毎朝子供たちと絶え間ないやり取りを繰り返し、精神的にぐったりしながら出社し、そして早めに退社しては隠れ家に行って、サクラの様子をチェックする日々だった。
そしてサクラの怪我は順調に治っていっており、それに合わせて彼女はさっそくベッドの上でスケッチブックを広げて鉛筆を走らせている。
何をしているのか問う必要もなく、ベッドの周りに散乱している用紙に描かれた物を見れば、すぐに自分のためにサクラが一心不乱に鉛筆を動かしていることを知る。
「サクラ、いくら体の調子が良くなってきたからって、無理しちゃいけないよ」
「ん、大丈夫。なにもしないでベッドで横になってる方が、よっぽど体に悪いもの。それに久々に描きたくてウズウズしてるの」
床に落ちていた用紙を拾い上げると、そこには立派な体躯をした男がスーツを纏って立っている。どう見てもそれはアレックスであり、彼女が自分のために新しいスーツのデザインを起こしている最中だと分かった。
「やっぱり黒をベースにしてるんだから、ダークヒーローなイメージでデザインした方がいいかしら? いえ、でもあなたの性格を考えると、それも何だか違うわね……」
問いかけているようで、その実独り言に等しい言葉をブツブツと呟きながらスケッチブックを見つめるサクラの瞳があまりにも煌めいていたから、アレックスはそれ以上彼女を止める言葉が出てこなかった。
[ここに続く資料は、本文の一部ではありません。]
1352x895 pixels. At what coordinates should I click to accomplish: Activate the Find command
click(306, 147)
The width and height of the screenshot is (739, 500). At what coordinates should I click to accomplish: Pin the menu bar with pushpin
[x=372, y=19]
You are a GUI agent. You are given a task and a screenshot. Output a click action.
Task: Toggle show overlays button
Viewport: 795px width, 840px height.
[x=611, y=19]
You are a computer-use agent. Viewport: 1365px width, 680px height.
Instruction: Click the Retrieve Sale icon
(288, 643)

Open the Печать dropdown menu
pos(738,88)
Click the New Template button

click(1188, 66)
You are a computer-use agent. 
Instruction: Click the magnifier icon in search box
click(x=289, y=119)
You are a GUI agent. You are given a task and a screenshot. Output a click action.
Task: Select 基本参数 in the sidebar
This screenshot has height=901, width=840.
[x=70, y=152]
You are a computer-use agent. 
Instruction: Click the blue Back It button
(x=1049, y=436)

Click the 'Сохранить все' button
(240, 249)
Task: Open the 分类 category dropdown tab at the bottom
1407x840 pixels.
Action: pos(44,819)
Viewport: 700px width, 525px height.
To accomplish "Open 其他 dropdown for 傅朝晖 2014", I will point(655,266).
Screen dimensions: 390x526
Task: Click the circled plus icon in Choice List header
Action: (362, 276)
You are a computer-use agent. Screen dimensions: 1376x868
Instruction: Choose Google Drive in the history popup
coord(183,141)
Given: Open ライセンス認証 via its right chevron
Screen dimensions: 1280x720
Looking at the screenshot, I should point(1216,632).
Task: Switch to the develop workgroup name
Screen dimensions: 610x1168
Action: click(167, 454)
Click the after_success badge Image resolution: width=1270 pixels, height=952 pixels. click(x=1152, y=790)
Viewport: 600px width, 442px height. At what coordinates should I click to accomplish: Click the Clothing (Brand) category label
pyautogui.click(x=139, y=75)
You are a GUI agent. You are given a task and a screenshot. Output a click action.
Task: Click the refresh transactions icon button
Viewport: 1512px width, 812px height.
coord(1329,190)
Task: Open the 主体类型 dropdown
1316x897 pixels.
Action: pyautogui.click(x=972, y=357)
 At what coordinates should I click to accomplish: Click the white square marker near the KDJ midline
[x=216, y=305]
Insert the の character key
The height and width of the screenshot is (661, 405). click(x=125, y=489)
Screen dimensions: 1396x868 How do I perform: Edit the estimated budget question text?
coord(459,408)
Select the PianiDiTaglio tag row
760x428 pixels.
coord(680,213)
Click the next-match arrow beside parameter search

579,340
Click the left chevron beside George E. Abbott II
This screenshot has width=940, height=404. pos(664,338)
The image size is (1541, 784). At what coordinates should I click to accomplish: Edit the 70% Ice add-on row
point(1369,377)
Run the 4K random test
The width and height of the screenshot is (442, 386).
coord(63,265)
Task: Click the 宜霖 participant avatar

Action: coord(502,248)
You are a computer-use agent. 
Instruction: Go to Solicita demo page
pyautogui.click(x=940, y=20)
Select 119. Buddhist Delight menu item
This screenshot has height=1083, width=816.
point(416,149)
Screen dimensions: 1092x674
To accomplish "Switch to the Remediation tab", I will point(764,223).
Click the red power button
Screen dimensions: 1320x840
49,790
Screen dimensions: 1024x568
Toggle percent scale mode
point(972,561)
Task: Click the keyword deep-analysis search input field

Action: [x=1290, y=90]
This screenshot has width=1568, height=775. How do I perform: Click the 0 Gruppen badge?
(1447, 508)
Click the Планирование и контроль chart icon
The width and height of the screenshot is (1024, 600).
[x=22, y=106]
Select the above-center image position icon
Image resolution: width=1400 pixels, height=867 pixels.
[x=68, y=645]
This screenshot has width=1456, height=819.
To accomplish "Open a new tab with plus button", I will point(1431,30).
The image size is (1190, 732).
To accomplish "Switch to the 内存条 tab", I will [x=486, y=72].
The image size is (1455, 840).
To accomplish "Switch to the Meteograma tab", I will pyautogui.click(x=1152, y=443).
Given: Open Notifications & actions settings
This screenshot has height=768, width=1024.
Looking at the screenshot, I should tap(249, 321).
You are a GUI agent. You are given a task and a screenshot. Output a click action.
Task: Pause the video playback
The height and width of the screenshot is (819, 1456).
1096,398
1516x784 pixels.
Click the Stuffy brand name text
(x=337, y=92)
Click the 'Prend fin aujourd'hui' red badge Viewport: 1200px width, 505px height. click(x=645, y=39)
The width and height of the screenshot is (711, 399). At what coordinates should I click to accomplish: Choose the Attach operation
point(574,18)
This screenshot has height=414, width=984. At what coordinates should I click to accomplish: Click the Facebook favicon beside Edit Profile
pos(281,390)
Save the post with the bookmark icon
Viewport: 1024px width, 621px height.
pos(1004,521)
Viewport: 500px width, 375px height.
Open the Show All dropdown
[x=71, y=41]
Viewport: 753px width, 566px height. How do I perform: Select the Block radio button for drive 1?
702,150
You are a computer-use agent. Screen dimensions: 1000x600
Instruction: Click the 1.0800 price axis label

「あ、ねぇアレックス。どうしてくすんだ紫をポイントに入れようと思ったの?」
スケッチブックから顔を上げたサクラが不思議そうに尋ねてくる。アレックスは苦笑しながら答えた。
「君が好きな色だからだよ」
「え……」
「サクラは紫が好きだろう? それも派手な色じゃなくて、落ち着いた上品な色が好みじゃないか。だから、どうしても取り入れたかったんだ」
「そうだったの……知らなかった」
ぎこちなく視線をスケッチブックへと落とすサクラは、表情こそ普通だったが、その耳が真っ赤になっているのをアレックスは見逃さなかった。
「だ、だったら紫色を上手く配置したデザインにしなきゃならないわね。うん、いいアイデアが浮かんできたわ」
はにかみながら再び鉛筆を動かし始めたサクラの横顔を見ていると、まるでハイスクール時代に戻ったような錯覚に陥った。あの時も、スケッチブックに熱心に鉛筆を走らせていたっけ。
束の間の穏やかな時間を過ごしたアレックスは、後ろ髪引かれる思いでサクラに別れを告げると、子供たちの待つ家へと帰っていったのだった。